WHAT IS NEEDED » Tally the lines in the records underneath that contain the string "Refresh", and state the figure by itself.

Pixel coordinate grounding data
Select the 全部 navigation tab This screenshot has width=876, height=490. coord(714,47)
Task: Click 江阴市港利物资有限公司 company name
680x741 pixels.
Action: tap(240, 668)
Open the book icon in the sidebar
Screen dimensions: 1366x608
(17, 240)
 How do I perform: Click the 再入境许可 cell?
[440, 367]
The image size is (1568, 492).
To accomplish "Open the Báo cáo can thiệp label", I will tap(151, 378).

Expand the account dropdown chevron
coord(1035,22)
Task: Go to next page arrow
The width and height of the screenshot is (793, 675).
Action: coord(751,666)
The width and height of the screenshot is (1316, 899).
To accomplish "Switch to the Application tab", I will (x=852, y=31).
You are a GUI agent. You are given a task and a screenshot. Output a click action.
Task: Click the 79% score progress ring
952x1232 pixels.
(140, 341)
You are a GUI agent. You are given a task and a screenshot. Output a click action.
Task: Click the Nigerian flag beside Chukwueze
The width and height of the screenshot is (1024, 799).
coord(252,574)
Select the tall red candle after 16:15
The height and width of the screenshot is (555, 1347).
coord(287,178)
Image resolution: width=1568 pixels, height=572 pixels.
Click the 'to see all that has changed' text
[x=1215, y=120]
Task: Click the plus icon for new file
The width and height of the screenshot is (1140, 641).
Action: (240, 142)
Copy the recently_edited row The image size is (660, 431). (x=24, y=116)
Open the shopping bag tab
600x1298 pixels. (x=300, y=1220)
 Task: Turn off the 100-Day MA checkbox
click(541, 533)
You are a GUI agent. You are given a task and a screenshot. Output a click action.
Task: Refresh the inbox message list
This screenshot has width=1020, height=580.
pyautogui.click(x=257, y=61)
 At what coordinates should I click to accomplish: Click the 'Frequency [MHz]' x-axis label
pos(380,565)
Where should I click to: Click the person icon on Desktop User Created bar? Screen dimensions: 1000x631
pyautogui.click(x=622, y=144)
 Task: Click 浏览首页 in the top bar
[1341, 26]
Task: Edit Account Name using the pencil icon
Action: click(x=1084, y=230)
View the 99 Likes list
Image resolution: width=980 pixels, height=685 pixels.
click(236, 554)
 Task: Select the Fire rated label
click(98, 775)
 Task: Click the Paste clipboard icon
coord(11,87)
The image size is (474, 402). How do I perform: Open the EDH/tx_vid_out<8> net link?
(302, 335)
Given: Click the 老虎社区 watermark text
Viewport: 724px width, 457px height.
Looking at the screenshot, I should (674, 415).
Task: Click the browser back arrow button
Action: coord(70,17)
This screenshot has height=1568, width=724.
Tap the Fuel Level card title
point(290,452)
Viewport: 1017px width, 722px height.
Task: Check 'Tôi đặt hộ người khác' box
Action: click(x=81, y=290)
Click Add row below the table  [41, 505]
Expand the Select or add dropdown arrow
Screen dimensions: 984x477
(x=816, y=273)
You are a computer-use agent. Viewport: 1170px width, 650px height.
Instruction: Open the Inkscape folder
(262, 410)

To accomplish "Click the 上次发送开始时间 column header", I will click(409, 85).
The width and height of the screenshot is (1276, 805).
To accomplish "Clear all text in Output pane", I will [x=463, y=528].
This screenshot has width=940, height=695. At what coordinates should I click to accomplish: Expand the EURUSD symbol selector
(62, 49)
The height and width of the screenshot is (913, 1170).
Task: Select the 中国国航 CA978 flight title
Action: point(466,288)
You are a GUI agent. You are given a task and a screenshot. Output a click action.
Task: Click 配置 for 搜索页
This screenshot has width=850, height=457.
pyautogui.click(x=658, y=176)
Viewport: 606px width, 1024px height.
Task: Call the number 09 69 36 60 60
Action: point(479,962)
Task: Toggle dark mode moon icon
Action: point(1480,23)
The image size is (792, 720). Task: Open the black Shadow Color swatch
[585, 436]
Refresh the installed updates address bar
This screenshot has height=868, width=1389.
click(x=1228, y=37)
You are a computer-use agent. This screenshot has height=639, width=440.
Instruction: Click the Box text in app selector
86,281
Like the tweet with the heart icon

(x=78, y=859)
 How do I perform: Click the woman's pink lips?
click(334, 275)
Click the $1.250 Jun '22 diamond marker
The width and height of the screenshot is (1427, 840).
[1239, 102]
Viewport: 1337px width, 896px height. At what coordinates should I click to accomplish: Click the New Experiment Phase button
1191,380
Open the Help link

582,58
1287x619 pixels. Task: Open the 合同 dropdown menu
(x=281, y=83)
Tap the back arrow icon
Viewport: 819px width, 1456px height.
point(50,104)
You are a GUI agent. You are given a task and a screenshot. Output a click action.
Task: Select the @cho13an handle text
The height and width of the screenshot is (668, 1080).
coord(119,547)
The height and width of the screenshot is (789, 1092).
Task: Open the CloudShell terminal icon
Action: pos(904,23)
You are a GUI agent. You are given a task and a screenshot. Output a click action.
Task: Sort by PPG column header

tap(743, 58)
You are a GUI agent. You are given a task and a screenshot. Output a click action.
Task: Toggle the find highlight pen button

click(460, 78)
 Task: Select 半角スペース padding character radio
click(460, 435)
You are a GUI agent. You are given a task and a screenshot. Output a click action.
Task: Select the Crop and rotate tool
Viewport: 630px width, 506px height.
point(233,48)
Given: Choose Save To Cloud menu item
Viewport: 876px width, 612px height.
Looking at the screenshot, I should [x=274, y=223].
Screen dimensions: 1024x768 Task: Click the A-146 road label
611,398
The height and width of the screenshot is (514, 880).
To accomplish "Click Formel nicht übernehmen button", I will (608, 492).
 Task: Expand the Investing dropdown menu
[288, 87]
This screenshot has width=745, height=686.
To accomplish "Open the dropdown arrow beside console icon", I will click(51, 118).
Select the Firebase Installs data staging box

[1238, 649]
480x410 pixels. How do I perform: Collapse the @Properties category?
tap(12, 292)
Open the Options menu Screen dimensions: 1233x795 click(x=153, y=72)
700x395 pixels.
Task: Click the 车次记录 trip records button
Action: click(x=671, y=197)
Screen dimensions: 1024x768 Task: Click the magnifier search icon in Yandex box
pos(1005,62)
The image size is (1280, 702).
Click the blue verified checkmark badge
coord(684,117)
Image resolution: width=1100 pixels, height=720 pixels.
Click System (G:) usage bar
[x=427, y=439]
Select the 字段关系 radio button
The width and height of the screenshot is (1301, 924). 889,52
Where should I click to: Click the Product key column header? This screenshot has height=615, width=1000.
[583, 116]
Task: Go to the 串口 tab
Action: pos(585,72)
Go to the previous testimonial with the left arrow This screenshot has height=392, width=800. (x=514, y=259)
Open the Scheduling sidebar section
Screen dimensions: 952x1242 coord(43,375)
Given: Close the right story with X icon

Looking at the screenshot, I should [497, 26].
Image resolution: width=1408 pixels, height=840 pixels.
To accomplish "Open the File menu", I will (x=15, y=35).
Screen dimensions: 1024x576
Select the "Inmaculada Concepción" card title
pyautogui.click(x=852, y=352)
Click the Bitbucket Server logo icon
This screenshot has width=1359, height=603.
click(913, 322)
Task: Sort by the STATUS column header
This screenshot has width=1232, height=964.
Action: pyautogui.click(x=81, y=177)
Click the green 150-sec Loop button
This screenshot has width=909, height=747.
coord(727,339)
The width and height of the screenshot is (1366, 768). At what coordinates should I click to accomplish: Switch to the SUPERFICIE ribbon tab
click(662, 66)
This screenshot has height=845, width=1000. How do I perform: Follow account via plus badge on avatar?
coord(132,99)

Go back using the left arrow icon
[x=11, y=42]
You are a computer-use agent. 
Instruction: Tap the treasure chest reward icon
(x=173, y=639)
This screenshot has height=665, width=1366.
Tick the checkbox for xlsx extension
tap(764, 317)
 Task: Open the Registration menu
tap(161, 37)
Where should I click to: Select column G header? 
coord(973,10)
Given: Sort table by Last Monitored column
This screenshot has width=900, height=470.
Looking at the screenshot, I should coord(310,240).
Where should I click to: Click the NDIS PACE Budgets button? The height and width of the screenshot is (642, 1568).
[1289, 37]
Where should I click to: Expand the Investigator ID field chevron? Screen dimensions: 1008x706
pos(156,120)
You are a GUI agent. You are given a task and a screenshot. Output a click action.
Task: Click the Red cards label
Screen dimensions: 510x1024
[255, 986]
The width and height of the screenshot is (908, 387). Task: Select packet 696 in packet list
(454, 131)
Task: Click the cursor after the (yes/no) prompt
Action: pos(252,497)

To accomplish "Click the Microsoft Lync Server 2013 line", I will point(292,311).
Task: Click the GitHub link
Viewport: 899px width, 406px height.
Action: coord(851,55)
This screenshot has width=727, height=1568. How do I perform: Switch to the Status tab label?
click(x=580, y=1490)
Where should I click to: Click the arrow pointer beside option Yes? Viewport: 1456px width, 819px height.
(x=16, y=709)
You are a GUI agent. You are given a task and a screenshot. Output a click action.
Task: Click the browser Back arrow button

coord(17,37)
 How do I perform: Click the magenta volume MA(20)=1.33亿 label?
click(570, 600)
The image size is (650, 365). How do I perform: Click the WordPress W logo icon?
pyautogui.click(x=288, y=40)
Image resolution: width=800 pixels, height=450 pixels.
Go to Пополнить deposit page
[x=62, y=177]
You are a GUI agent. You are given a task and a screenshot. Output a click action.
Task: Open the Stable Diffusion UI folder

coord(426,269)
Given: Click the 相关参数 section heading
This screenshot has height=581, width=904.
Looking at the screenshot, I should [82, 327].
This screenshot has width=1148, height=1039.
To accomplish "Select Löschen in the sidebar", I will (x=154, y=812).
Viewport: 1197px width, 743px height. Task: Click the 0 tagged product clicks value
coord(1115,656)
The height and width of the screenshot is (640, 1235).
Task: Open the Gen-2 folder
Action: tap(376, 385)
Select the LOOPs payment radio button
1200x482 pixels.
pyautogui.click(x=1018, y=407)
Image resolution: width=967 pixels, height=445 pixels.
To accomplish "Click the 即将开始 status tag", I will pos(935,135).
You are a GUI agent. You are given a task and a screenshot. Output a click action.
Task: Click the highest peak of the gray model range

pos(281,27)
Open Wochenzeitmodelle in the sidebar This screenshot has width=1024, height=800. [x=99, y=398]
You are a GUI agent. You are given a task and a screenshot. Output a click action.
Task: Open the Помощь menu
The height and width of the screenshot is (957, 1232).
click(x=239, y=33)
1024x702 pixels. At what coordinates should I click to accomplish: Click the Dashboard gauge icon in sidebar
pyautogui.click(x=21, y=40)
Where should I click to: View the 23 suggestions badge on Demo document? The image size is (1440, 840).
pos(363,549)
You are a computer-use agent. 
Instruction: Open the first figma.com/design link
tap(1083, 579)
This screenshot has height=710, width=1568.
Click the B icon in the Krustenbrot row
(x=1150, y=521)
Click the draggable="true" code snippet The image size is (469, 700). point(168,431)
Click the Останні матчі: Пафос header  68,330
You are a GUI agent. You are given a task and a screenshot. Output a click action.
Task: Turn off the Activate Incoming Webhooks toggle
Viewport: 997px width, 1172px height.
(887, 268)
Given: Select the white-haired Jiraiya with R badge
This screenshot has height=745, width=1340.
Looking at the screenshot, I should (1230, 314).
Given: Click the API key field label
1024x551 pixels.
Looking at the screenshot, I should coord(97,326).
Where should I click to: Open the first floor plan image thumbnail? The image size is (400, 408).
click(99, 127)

EXERCISE SOLUTION » 2